While dips in engagement may not be sufficient cause to press the panic button, they can be considered warning signs. The most common reasons for a decline in email engagement are likely overly promotional content and sending too many messages. There’s also a chance that your email may be stuck in a spam filter.
Assuming you aren’t sending more than one email per week, you may want to think like a customer and honestly assess whether the majority of your messages are informative versus sales-y. In terms of spam filters, if you’re using your personal email account such as Gmail or Outlook, there may be a higher likelihood that your customers haven’t even seen your email. To avoid that fate, consider using an email service provider.
On social media, a key to successful engagement is to initiate conversations, respond to questions, share, repost and link to relevant news.
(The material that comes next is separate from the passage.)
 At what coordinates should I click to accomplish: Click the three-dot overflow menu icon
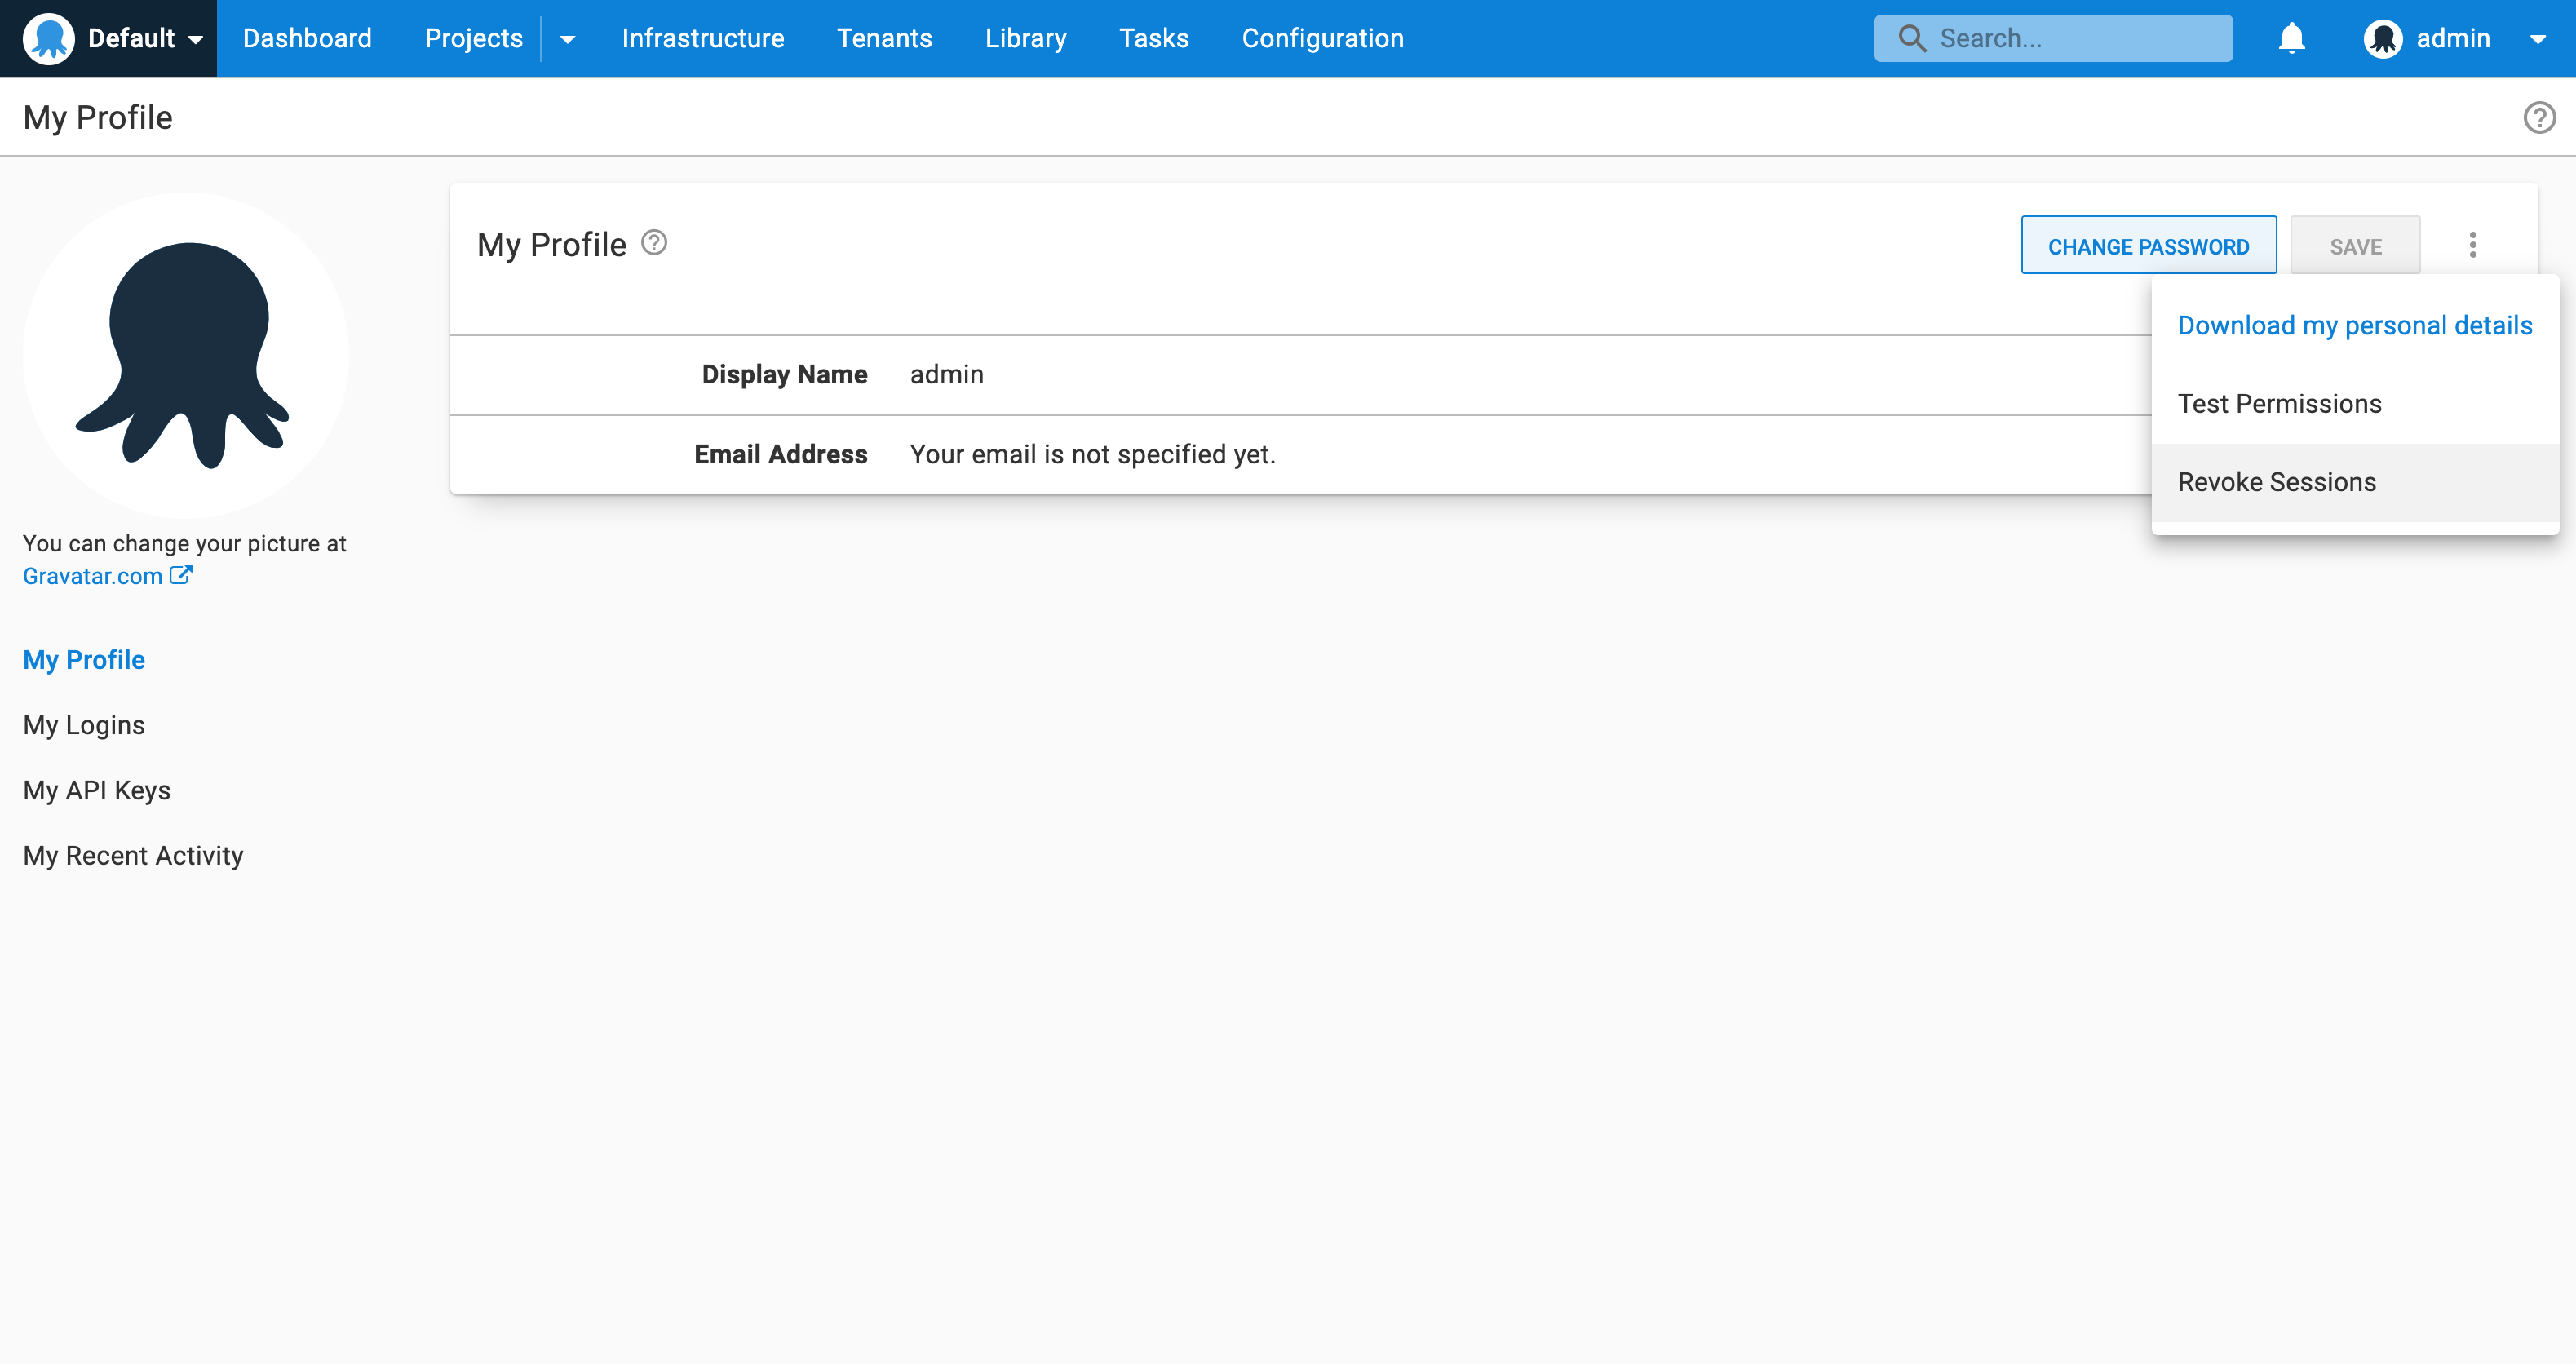(2472, 245)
If you’re following these best practices and are still losing traction, consider that your customers might have moved to the hottest new social network or simply decided to opt out of following you. If it’s the former, gauge how active the majority of your customers are on that new network to determine if you should redirect your efforts there. If it’s the latter, take a closer look at the businesses that are able to successfully engage customers on that platform to learn what works before you go all in.
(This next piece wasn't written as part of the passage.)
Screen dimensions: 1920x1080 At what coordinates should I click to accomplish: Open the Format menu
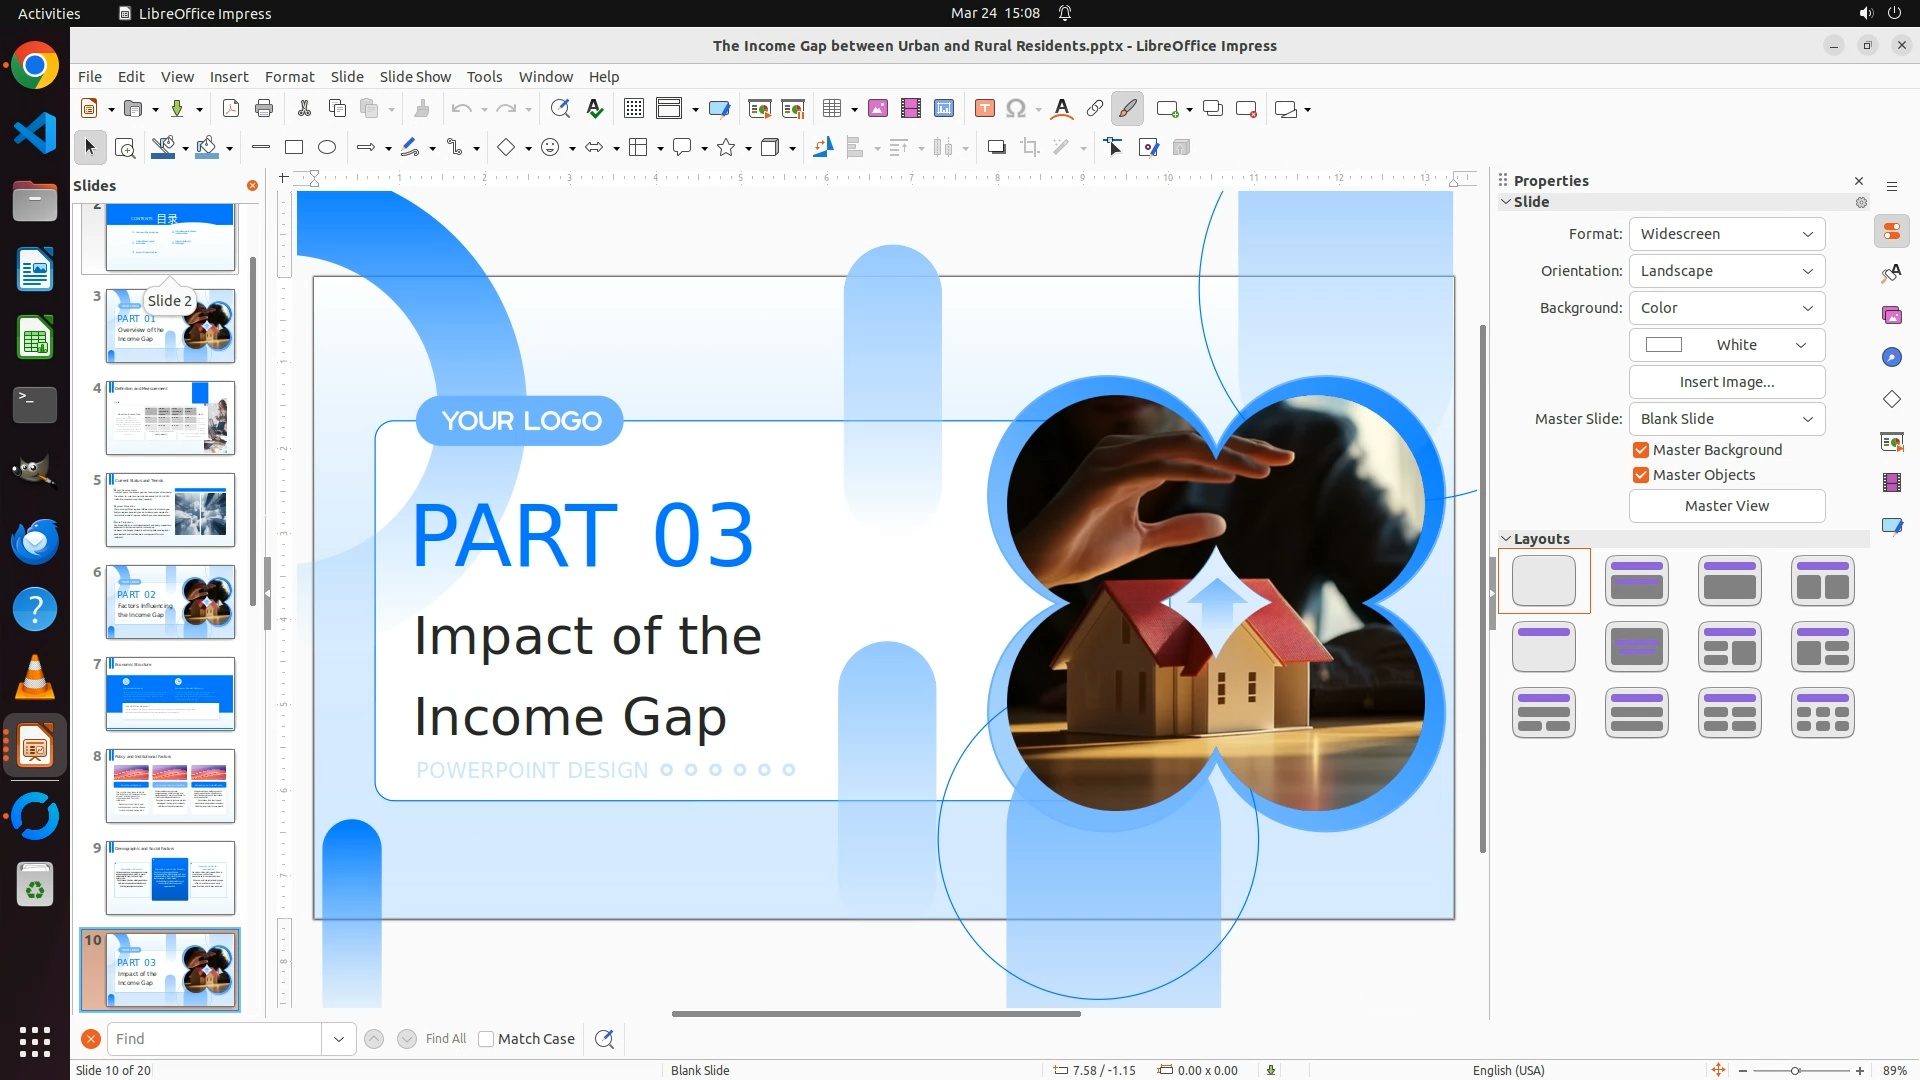tap(289, 77)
Online review sites can be highly influential and don't require any back-end analytics to get a sense of what customers think about your business. While there may be lots of tips for addressing bad reviews, the bottom line is, if you see negative reviews about your business, you might consider responding positively online and asking the customer if you can take the issue offline. When it’s resolved, you may want to ask the customer to update their post and add your update as well.
Driving Customers to Your Competition?
Even the cleverest marketing campaigns may not be enough to sustain your business if there are issues with your organizational structure, products or services. Here are three signs that, if not properly addressed, could send your customers right to the competition.
- A spike in product returns. Whether you created the products or are reselling them, your reputation may hinge on your ability to live up to customer expectations. To avoid bad reviews and a steady stream of returns, do what you can to ensure that your employees have a mastery of your products. Also, you might take note of the most common customer issues and try to proactively troubleshoot them in your newsletter and on social media and your website.
- Employee turnover. If resignations are on the rise, find out why and consider investing in incentives that will keep good employees on board. After all, if employees aren’t engaged, you can’t expect customers to be.
- Fast growth. Businesses that take off faster than expected may find themselves compromising the customer experience to keep up with demand. If this is your situation, consider pulling in business advisors to help manage your growth and hiring additional employees to help execute the day-to-day activities. Don’t think of it as an unanticipated expense. View it as an investment that can enable you to quickly reach your business goals.
How to Spot the Keepers
You may know that a small percent of your customers can sometimes drive the highest percent of your business. Yet all too often, business owners can find themselves trying to please those customers who will never be satisfied. Or they may discover that it’s impossible to personally engage everybody who comes through the door or joins the mailing list.
While you don’t want to shoo away business, you likely do want to focus on engaging those customers who will be regulars and refer their friends. Many may be easy to spot based on their frequency of visits, purchases and online engagement. Though you should try not to discount those who are less active, as they might be among your most vocal and enthusiastic supporters.
To build stronger connections with that smaller percent, consider segmenting your contact list based on online engagement, in-person engagement, purchases and referrals to create a private VIP customer list. From there, you can help raise the level of engagement with this audience by:
- Thanking them for their support with a personalized message and token of appreciation.
- Tailoring your content to their interests and needs based on what they’ve responded to in the past.
- Asking them to participate in a survey to gather more feedback so you can continue to improve their experience.
Like a breadcrumb trail in a fairy tale, if you know how to read the subtle cues from your customers, you can possibly continue to lead them right to your door.